Other Areas Of Concern
Many commenters objected to the proposed rule’s new measures on third parties (typically a customer’s location). “We . . . urge DHS to remove language that directs USCIS to look to a third-party’s requirements for an H-1B beneficiary’s position rather than the petitioner’s stated requirements,” wrote TechNet, the Information Technology Industry Council and the Semiconductor Industry Association. “DHS proposes to create a new standard of bona-fide employer, employer-employee relationship, and job offer mandating client validation and contracting terms that are not standard business frameworks.”
Commenters were also worried about the rule’s language on site visits. “We are seriously concerned that the new policy would give extraordinary authority to officers to enter places of business, even individuals’ private homes, without advance warning or authorization,” wrote FWD.us. “They would be allowed to invalidate large numbers of visas simply because an employee at a company does not or cannot comply with agents’ requests.” The comment pointed out that “company representatives at third-party sites could be asked to turn over sensitive information about individuals who are not even their direct employees.”
“The proposal to codify USCIS’s authority to conduct site visits is ultra vires [beyond one’s legal authority] because . . . USCIS lacks the authority to conduct immigration-related investigative and intelligence-gathering activities,” according to attorneys Vic Goel, Angelo Paparelli and Youngwook (Christian) Park.
Favorable Changes And Looking Ahead
USCIS received 1,315 comments, with many expressing support for the agency’s changes to the H-1B lottery aimed at discouraging multiple registrations for the same individual. That rule was published separately. Several commenters asked USCIS to address the long waits for employment-based green cards, including by ensuring new restrictions did not apply to extensions.
Employers and university groups cited measures they supported in the rule. These proposed changes included the reforms to the H-1B registration selection process, extending “cap-gap” protections for F-1 students “when changing to H-1B status,” allowing more organizations to qualify as H-1B cap-exempt nonprofit research institutions, greater leeway for H-1B visa holders to become entrepreneurs and codifying “deference” for prior findings of fact when adjudicating applications.

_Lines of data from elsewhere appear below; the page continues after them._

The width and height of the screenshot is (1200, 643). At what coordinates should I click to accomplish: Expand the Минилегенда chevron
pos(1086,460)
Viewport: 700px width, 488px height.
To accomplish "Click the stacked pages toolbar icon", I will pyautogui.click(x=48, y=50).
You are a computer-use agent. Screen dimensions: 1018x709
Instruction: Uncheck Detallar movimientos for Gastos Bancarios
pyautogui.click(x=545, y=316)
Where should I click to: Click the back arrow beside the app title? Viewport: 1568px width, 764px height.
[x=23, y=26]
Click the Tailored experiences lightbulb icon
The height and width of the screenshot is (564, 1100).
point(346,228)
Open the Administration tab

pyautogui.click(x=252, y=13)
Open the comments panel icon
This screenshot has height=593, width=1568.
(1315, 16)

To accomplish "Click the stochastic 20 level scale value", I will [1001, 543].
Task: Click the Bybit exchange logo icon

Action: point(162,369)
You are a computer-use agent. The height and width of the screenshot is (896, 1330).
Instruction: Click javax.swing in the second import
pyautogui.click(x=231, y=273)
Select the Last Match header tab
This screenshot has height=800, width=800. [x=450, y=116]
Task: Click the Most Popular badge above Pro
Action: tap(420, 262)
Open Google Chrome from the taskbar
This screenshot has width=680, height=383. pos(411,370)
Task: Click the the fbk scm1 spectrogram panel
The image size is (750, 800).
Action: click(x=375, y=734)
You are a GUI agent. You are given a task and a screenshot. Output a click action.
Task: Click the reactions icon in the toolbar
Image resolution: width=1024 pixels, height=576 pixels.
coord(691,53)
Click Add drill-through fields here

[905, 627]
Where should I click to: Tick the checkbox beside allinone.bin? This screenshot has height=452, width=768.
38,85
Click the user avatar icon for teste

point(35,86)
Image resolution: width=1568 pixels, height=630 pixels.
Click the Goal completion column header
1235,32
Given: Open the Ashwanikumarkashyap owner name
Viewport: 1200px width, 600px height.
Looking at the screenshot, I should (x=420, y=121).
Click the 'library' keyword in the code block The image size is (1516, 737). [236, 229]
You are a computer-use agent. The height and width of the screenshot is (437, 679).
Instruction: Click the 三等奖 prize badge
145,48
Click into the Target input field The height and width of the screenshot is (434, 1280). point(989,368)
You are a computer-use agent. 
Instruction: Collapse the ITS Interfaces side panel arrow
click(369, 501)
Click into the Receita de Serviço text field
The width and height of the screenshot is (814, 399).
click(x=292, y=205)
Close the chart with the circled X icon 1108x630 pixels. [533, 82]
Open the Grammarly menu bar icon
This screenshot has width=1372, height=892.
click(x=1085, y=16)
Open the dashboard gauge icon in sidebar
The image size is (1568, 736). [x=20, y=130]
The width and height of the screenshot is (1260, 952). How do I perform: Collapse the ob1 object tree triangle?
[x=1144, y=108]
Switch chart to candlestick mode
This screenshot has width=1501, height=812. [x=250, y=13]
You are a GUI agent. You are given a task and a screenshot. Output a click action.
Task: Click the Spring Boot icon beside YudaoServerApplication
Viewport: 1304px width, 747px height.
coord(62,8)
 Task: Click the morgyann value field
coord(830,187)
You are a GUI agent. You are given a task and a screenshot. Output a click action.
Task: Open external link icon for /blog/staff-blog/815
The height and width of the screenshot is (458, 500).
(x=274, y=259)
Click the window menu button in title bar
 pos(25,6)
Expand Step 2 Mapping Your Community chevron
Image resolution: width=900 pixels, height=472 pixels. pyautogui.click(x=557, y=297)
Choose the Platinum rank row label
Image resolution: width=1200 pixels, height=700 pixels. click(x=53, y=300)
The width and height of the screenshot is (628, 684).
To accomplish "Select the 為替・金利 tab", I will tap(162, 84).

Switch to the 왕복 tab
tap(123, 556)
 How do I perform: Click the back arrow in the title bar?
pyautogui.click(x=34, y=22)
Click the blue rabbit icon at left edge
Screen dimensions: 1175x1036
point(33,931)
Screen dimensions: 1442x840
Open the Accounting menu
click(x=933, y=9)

USCIS officials and others believe codifying deference could improve operations and prevent a future administration from upending business immigration. Trump officials ended deference to prior findings of fact, which resulted in a significant increase in denials for H-1B extensions, causing many longtime employees of companies to leave the United States when USCIS adjudicators rejected their applications.
Shev Dalal-Dheini, senior director of government relations at the American Immigration Lawyers Association, worked on regulations for over a decade at USCIS. “My experience is sometimes the practical application of a policy decision is missed until we get those comments,” she said. “And when those comments are received, it really helps shine a light and explains that you would be keeping this person out or why this would be a bad choice.” She thinks the Biden administration is much more likely than the Trump administration to take into serious consideration the comments that people have submitted.
“USCIS is committed to the president's goal of restoring faith in the legal immigration system and attracting global talent,” said a USCIS spokesperson. “USCIS will continue to promote policies and procedures that attract the best international talent, expand economic prosperity, maintain America’s competitive edge in STEM fields and uphold the country’s promise as a nation of welcome and possibility with fairness, integrity and respect for all we serve.”